Many directory administration activities exhibit a predefined workflow. This workflow involves accomplishing a number of tasks in a particular sequence. Administrators and other personnel have to perform almost identical tasks repeatedly. Some examples are creating user accounts, resetting passwords, disabling inactive user accounts, and enforcing user naming conventions.

Active Roles provides a policy-based administration solution that meets the needs of modern enterprises. The administrative policy enforcement featured by Active Roles considerably reduces administrative workload, improves network security, and ensures consistency across the entire enterprise. Automating administrative workflow significantly reduces the amount of time to complete tasks and can eliminate certain tasks altogether. It also minimizes errors, reduces the need for rework, and combines related actions into a single batch.

Active Roles provides the facility to specify how, when, and what must change, whenever directory objects are created, modified, or deleted. Furthermore, it is possible to configure Active Roles to only accept data changes that conform to certain formatting requirements. This helps maintain control of the data stored in the directory.

For example, when creating a user account for a new employee, Active Roles can automatically retrieve information from a Human Resources database, use it as the default information in the user account properties, create a home folder and home share, and add the new account to the necessary groups. Moreover, it can create an Exchange mailbox and add the mailbox to the relevant distribution lists. This entire procedure equates to one task, but without Active Roles, it could be ten or more.

With the ability to enforce administrative policies and automate administrative workflow, Active Roles not only saves time, but also keeps network objects in a consistent state in relations to each defined policy. This addresses important security, usability, and integrity issues that are central to the management of network object data.

In Active Roles, administrative policies are defined by using Policy Objects—collections of policies. Policy Objects define the behavior of the system when directory objects are created, modified, or deleted.

You can create a Policy Object that includes any number of different policies, such as format validation, generation rules for the values of object attributes, scripts that supplement administrative operations, automatic creation of user mailboxes on prescribed Exchange servers, automatic creation of user home folders and home shares, and relocation of an object to a specified container when it meets certain criteria.

Active Roles provides extensive capabilities for automating administrative processes. Policy Objects can run customizable scripts before or after the execution of any specific task, and multiple tasks can be combined into one operation. This functionality significantly reduces the amount of time to complete administrative tasks, and minimizes errors.

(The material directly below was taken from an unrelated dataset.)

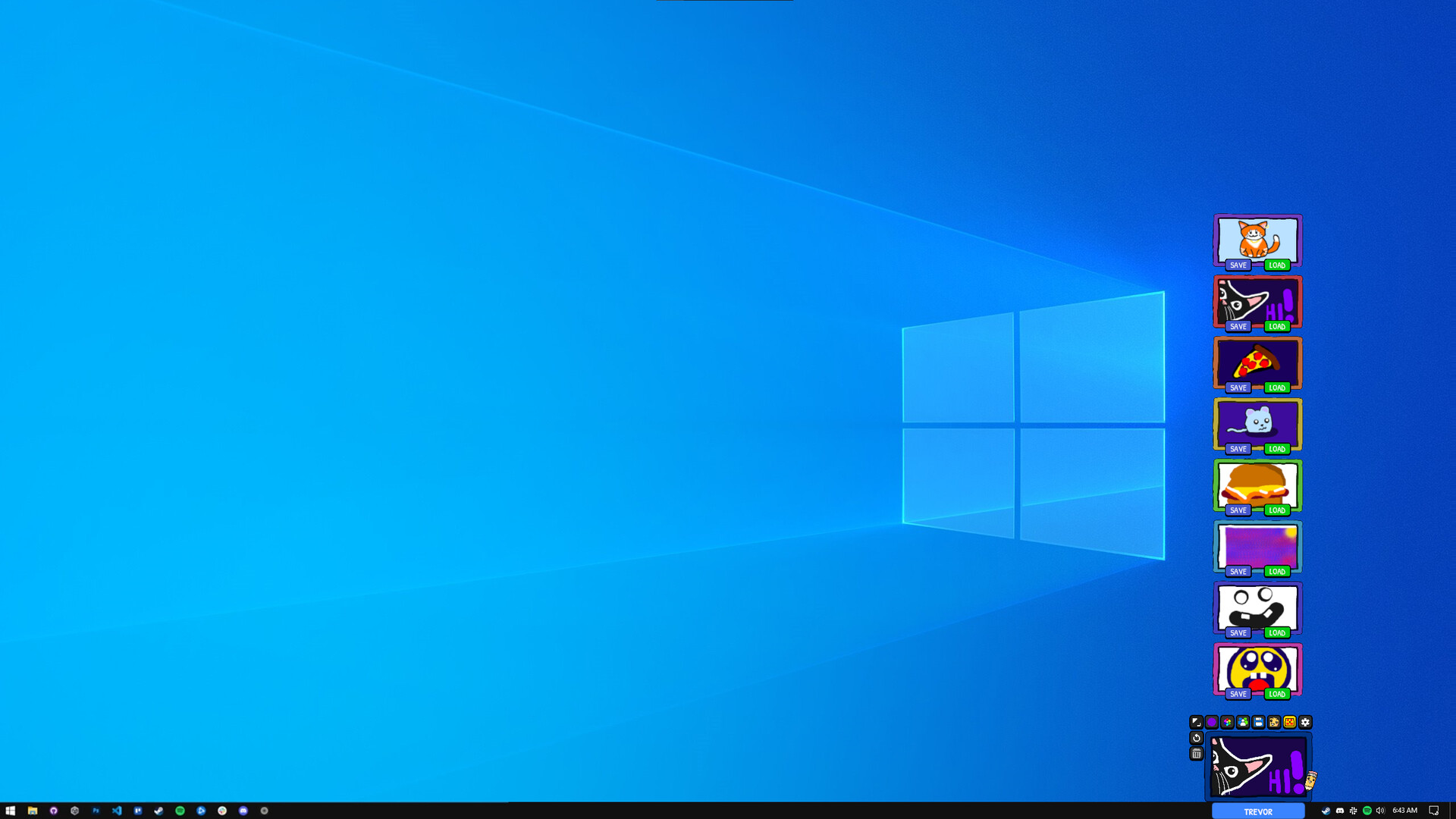Image resolution: width=1456 pixels, height=819 pixels.
Task: Click the multiplayer users icon
Action: (1243, 722)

Through the use of Policy Objects, Active Roles automates user provisioning tasks to reduce your administrative workload and get new users up and running faster. It automates reprovisioning and deprovisioning as well, so when a user’s access needs to be changed or removed, updates in Active Directory, Exchange, and Windows are made automatically, thereby reducing administrative workloads and making users more productive faster.

To help you configure and apply Policy Objects, they are broken into two categories:

• Provisioning Policy Objects  These are used to specify provisioning rules, including the population and validation of directory data, creation of resources such as home folders and mailboxes, and provision of access to resources.
• Deprovisioning Policy Objects  These are used to specify deprovisioning rules, including the removal of user and e-mail accounts, home folders, security and distribution lists, and application access upon requests to deprovision users or groups.

It is possible to create and apply any number of Policy Objects in each category.